Whatever the answer is, the fact that levels of bTB in Welsh badgers are very low means that the

amount of return on the ‘investment’ in badger intervention is likely to be both negligible and

undetectable in any case.

The only real problem posed by badgers is one of distraction. There is clearly a false perception

amongst many in the farming community and related lobbies that badgers are a ‘major source’ of

bTB infections in cattle, and this has led to some serious problems in their attitude to dealing

effectively with the disease. One often hears statements along the lines of, “there’s no point doing

anything else unless we get rid of the problem in wildlife,” for which they specifically mean badgers.

These beliefs are formed partly because of serious misinformation but also through a desire to

deflect attention from the obvious shortcomings of much of the way we farm and trade cattle in the

UK.

These perceptions have also penetrated the minds of policy makers and government departments

resulting in long overdue action on improved testing, movement controls, risk-based trading and

bio-security advice.
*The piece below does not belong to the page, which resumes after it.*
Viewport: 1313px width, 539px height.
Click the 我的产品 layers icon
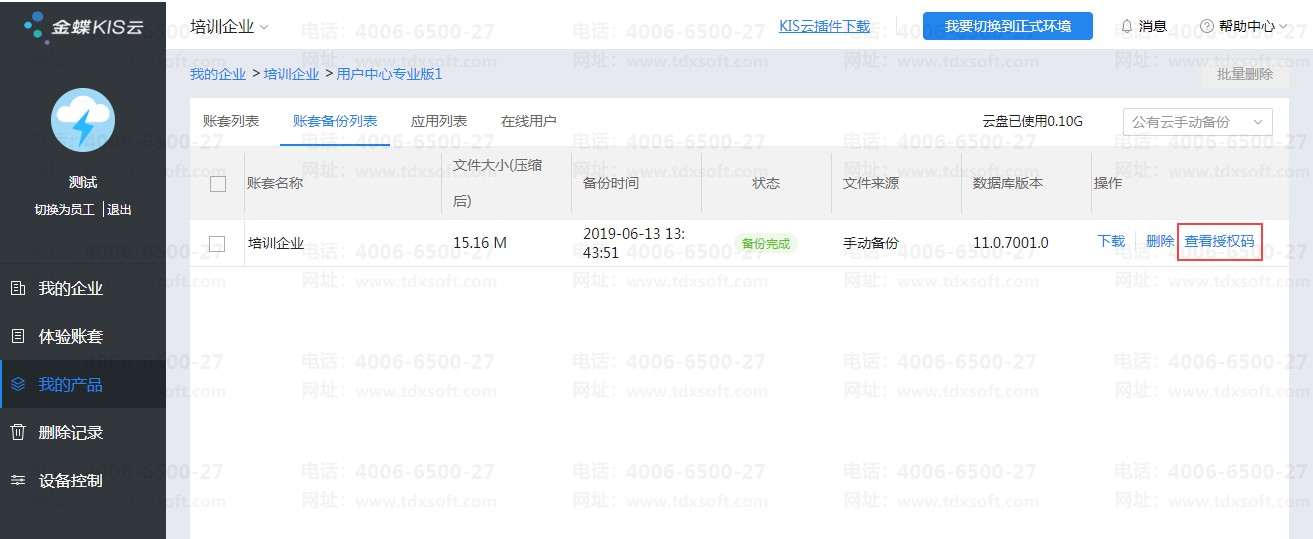[17, 385]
However, many in the farming community still appear unwilling to accept this

and continue to demand ‘something is done about badgers’. This will continue to hamper progress

until all stakeholders accept that bTB is a cattle problem greatly exacerbated by current farming and

trading practices, and that it is only by concentrating all efforts on reducing the disease in cattle that

any progress be will be made in reducing the disease both in herds and in the wider environment.